According to Missy, "As teachers, we are always pressed for time. So it seemed counterintuitive to give up valuable planning time to visit other teachers during the month of February. However, I took the challenge and am so glad I did. Seeing my colleagues interact with former students and watching how our curriculum develops throughout our four divisions was, in a word, awesome."
To Middle School teacher Garrett Stern "the Tuttle Cup is a homecoming. I get to return to the first grade as a student sitting criss-cross applesauce; return to Spanish class as I stumble to convey my thoughts in a foreign tongue; return to building with blocks in 4PreK; return to discussions of good and evil in Lord of the Flies in the eighth grade. I return to the joy of learning and the excitement of seeing our great school from the perspective of an applicant. Teaching can be an isolating act; I myopically focus on my single subject. The Tuttle Cup removes me from my island and facilitates a reunification with the larger community."
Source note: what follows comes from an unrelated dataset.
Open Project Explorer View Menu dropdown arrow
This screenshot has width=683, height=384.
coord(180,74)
The Tuttle Cup gives Fiona Halloran, Upper School history teacher, "an incentive to visit my peers—especially those in other divisions. I'm always impressed by how much energy, enthusiasm, and creativity I see."
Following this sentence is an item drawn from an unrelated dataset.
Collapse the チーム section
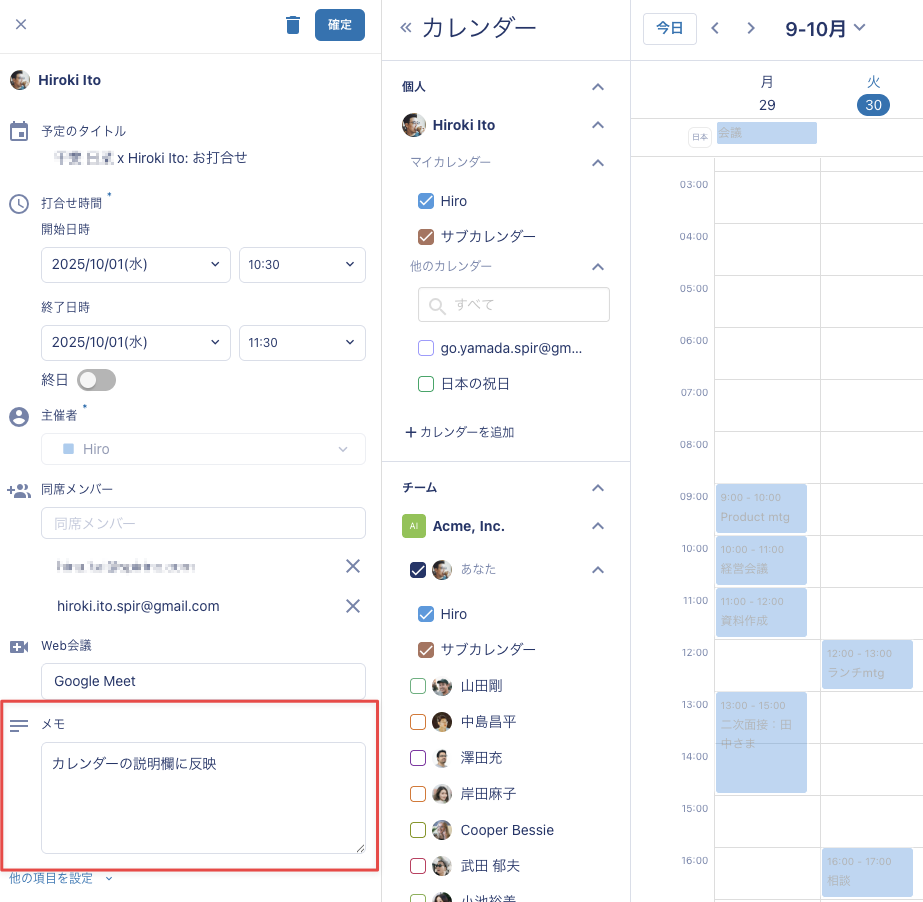 tap(598, 488)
"The Tuttle Cup has helped my teaching by reinforcing the practices I model in my classroom," said fifth grade teacher and Tuttler Sarah Button. "As educators, we all have a role in the development of the young people we work with each day. Witnessing fabulous teaching and meaningful interactions with students reinforced the practices I have put in place in my classroom. This in turn benefits how I treat and am present for my current students. In addition, the Tuttle Cup benefits my students because I can speak honestly about their upcoming experiences. I want my current students to know that just because I am no longer their fifth grade teacher, I will still be 'checking in' on them as they continue their learning. Observing and interacting with my colleagues was invaluable in helping me feel that we are all in this together."
Upper School Administrative Assistant Linda Hampton's participation this year was notable, and about it she said, "It was so great to see the Beginning School in action. Now I know why it has such a great reputation!"
Congratulations to this year's winning group, Team Two, comprised of Gary Lindemann, Sarah Tobin, Ted Zeitler, Sarah White, Coreen Gilliand, Sarah Button, Gina Kiechle, Erika Palsson, and Stephen Brink, and to notable individuals Fiona Halloran, Christy Whitman, and Linda Hampton.